Tactical issue – stranded capacity

Stranded capacity refers to resources that are unutilised or underutilised.

Currently, companies have about 28% of ghost servers, 40% under-provisioned racks, 32% additional server performance and 40% storage over capacity. “That’s an over-investment of about one-third.”

Cost optimisation is about getting the best computer per kW and increased asset densities, Dawson explains.

 

Tactical issue – IoT platforms

IT generally happens close to the user – but IoT goes out into the wider world.

“What you have to look at with IoT is how quickly the microservices are using these functions; and how scalable these resources are,” Dawson says.

“IoT tends to carry a high cost of integration, while the sheer scale means you have to plan for major investment.”
There is no end-to-end solution between the different IoT providers, Dawson adds, so there will always be multiple points of integration for these systems.

IoT will impact networking standards; computing platforms and solutions; consortiums; protocol standards; and the ecosystem.

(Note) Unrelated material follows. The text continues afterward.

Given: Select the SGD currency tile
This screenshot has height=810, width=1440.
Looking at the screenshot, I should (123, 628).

“This all adds to the complexity of managing the IoT strategy,” Dawson says.

 

Organisational issue – remote device (thing) management

To monitor and manage this mesh of devices involves the installation, maintenance and operation, and retirement of devices.

“These things are very physical, in the field, devices. Do you get the user to manage them, or can you do it remotely?” Dawson asks.

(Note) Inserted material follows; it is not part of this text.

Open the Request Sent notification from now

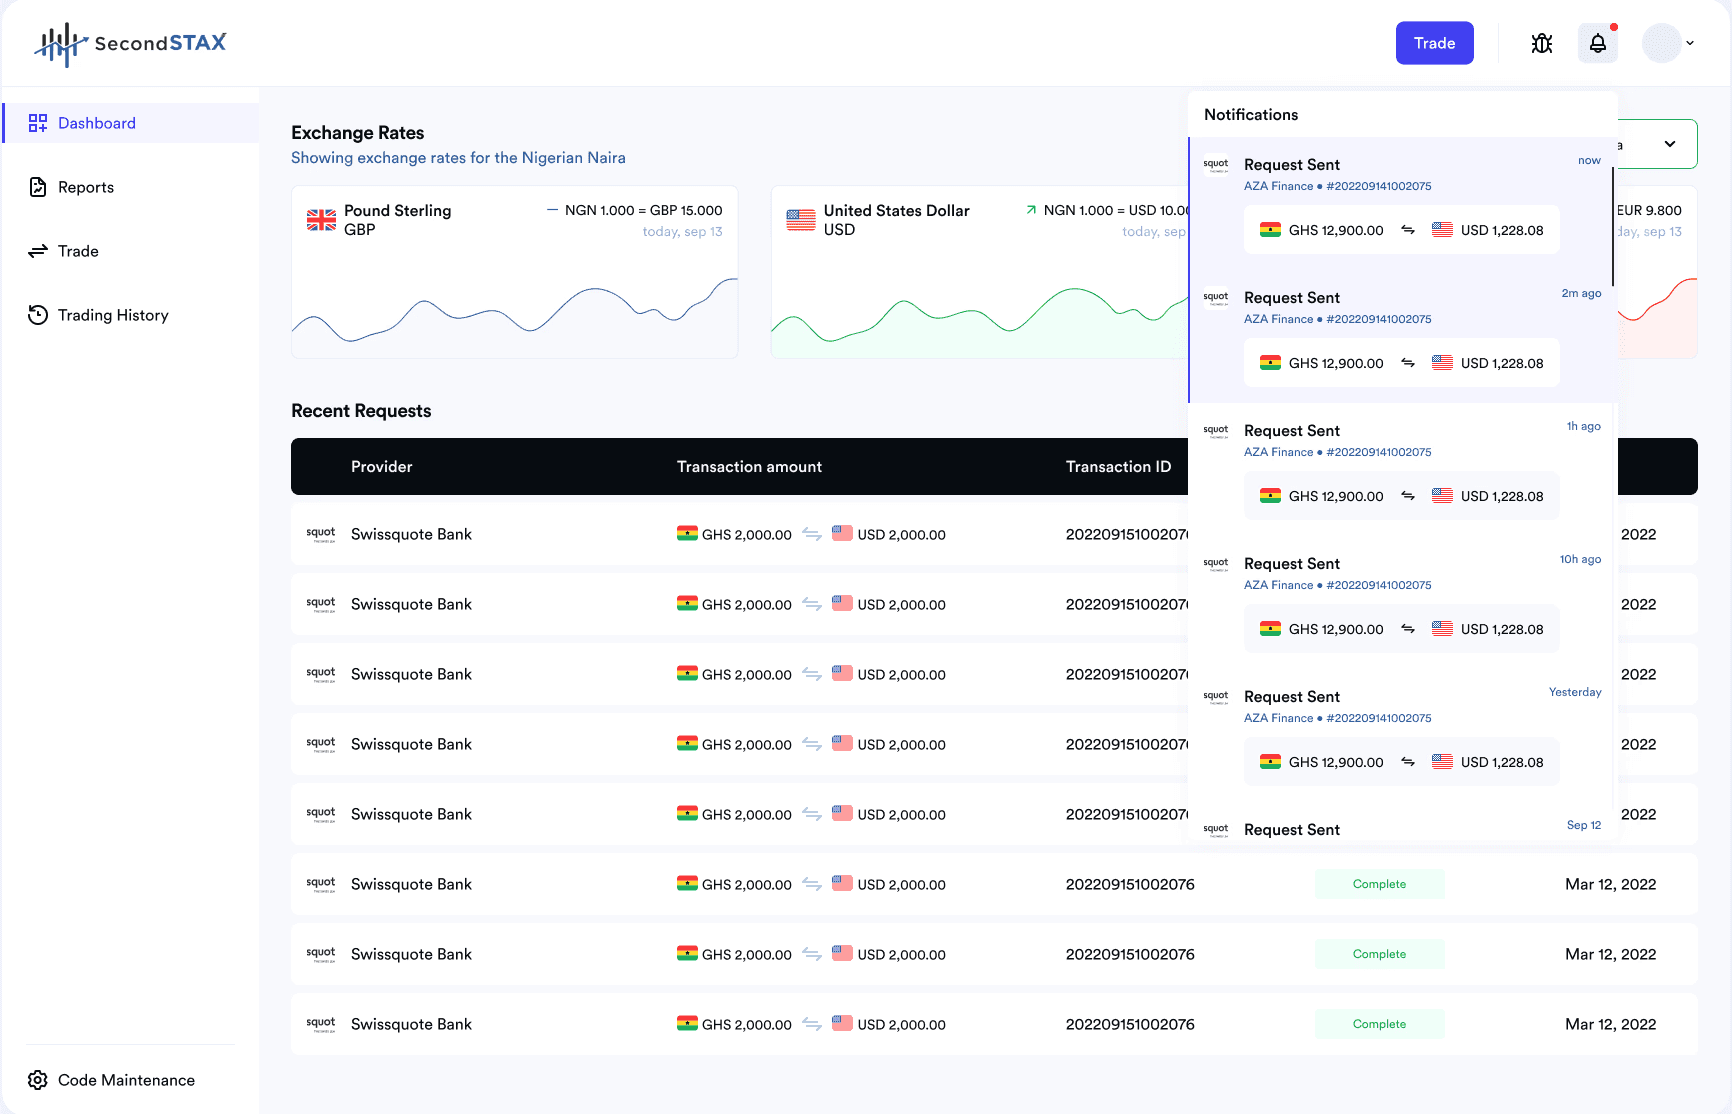1403,204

Physical maintenance of the hardware is an issue that needs to be considered, and it will be an ongoing step process.

IoT is going to be on a massive scale, with massive numbers of things coming into the system. And, because there is no dominant IoT ecosystem, multi-vendor collaboration is going to be necessary.

 

Organisational issue – micro and edge computing environments

This needs to be defined, first of all, and this will involve intercolocation networking.

“You have to look at what is your IT edge compared to what is your IoT or device edge,” Dawson says. “There will be a difference in site-specific or service-specific computing.”

Delivering services to consumer wherever they are will probably be more important than looking after resources in a site-specific manner. “The expansion of the personal identity will be an explosion for edge computing.”

 

Organisational issue – new roles for IT

“Skills becomes a massive issue,” Dawson point out. “Skills drive your core IT – but you need new skills to drive new IT directions like edge, IoT, containers and others.”

The issues to deal with include having to consider new ways of doing IT. These include IoT architecture; cloud sprawl; strategy architecture; capacity and resource optimisation; broker and provider management; and performance and end-to-end management.

“How do you do that?” asks Dawson. “You need to focus on not just the horizontal, but vertical skills sets.”

This means people need to work together rather than in silos. “To embrace change in the skills model is vital – and it’s the key to success,” Dawson says.